You have to make your statement of what is essential to you, an innate reality, not a surface reality. But you choose things seen and use them to phrase your statement. It is a big job to know oneself; no one can ever entirely accomplish it. But to try is to act in line of evolution. Men can come to know more of themselves, and act more like themselves, and this will be by dint of self-acknowledgment. The only men who are interesting to themselves and to others are those who have been willing to meet themselves squarely. Today man stands in his own way. He puts externally imposed criteria in the way of his own revelation and development. He should push the restraining hands off himself. He should defy fashion and let himself be. Of course it is not easy to go one s road. Because of our education we continually get off track. But the fight is a good one, and there is joy in it. There are many who go through their whole lives without ever knowing what they have really liked and who they have really liked. Keep up the work. Try to reduce everything you see to the utmost simplicity. Let nothing but the things that are of the utmost importance to you have any place. It is only now and then that the great masters succeed, even though they have highly developed technique. Each individual needs to wake up and discover himself as a human being with needs of his own. He needs to look about, to learn from all sources, to look within, and to invent for himself a vehicle for self-expression. Men either get to know what they want and go after it, or some other persons tell them what they want and drive them after it. An artist must educate himself. He cannot be educated. He must test things out as they apply to himself. His life is one long investigation of things and his own reactions to them.

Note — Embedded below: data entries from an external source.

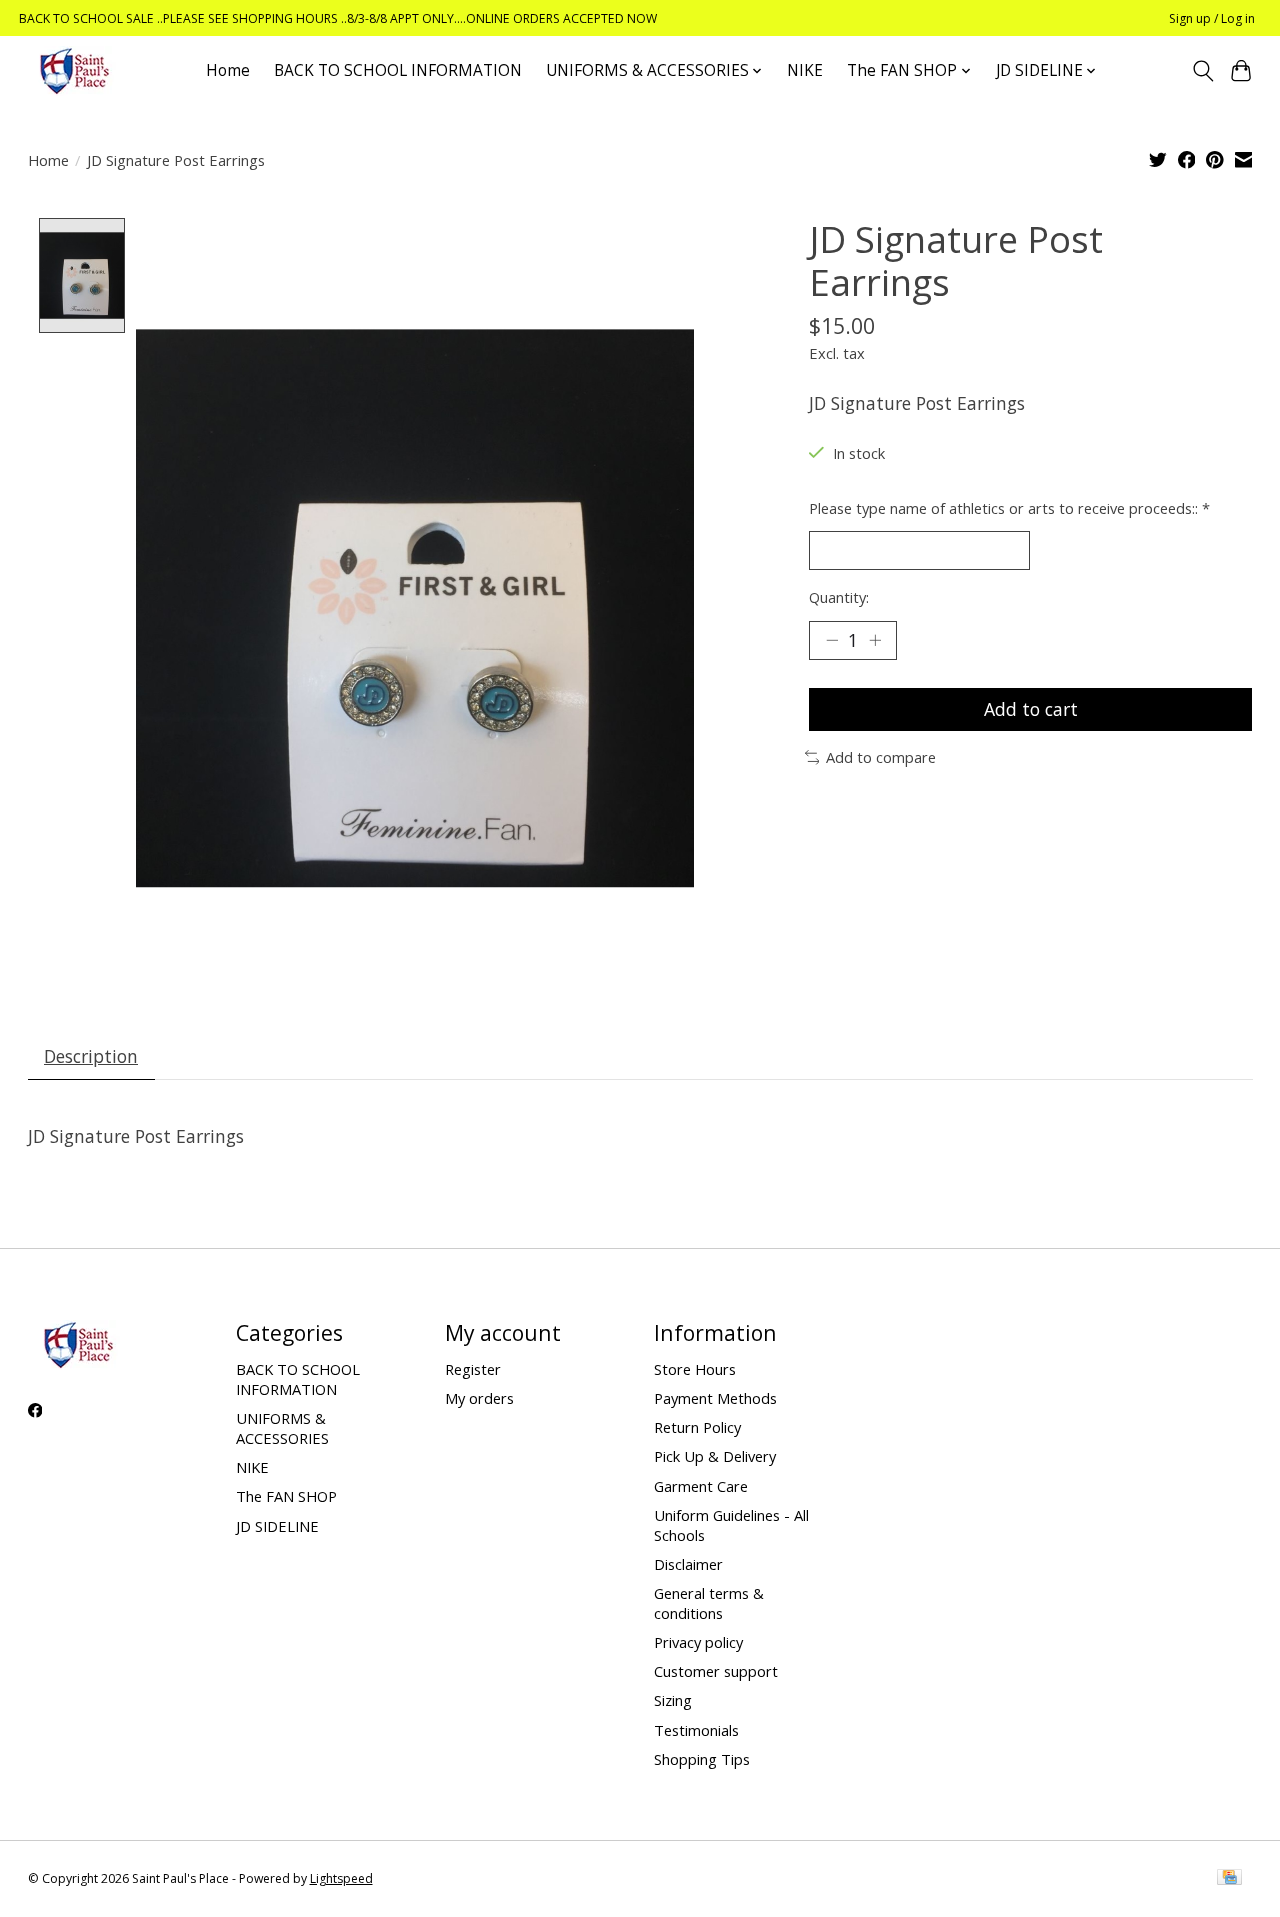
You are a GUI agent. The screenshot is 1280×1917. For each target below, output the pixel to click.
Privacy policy (698, 1642)
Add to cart (1031, 709)
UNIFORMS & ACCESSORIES (282, 1428)
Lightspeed (341, 1878)
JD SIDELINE (277, 1526)
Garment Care (701, 1486)
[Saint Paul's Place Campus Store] (74, 70)
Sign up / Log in (1212, 18)
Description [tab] (91, 1056)
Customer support (716, 1671)
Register (473, 1369)
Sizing (673, 1700)
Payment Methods (715, 1398)
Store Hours (695, 1369)
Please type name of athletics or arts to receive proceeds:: (1009, 508)
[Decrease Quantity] (832, 640)
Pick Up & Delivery (715, 1456)
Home (228, 70)
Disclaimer (688, 1564)
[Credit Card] (1229, 1879)
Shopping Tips (702, 1759)
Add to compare (881, 757)
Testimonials (696, 1730)
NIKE (805, 70)
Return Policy (697, 1427)
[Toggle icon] (1202, 71)
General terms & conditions (709, 1603)
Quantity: (839, 597)
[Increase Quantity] (875, 640)
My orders (479, 1398)
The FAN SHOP (286, 1496)
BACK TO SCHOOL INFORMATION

All art that is worthwhile is a record of intense life. Each artist s work is a record of his special effort, his search, his findings, in language that best expresses that. The significance of his work can only be understood by careful study: no crack-judgments; looking for the expected won t do; and we can t even trust the critics with the best reputations. I think the real artists are too busy with just being and growing and acting like themselves to worry about the end. The end will be as it is. Their object is intense living, fulfillment. A great happiness for them is creation. A scientist is not a scientist in order to be a scientist. He is what he is because he wants to live fully. Be a warhorse for work. Enjoy even the struggle against defeat. Art is giving evidence to the world. Artists discover the pleasure of giving and wish to give, love to give. Those who give are tremendously strong. It won t do to blunt and dull your sensitiveness. Those who express even a little of themselves never become oldfashioned. Do whatever you do intensely. The artist is the man who leaves the crowd and goes pioneering.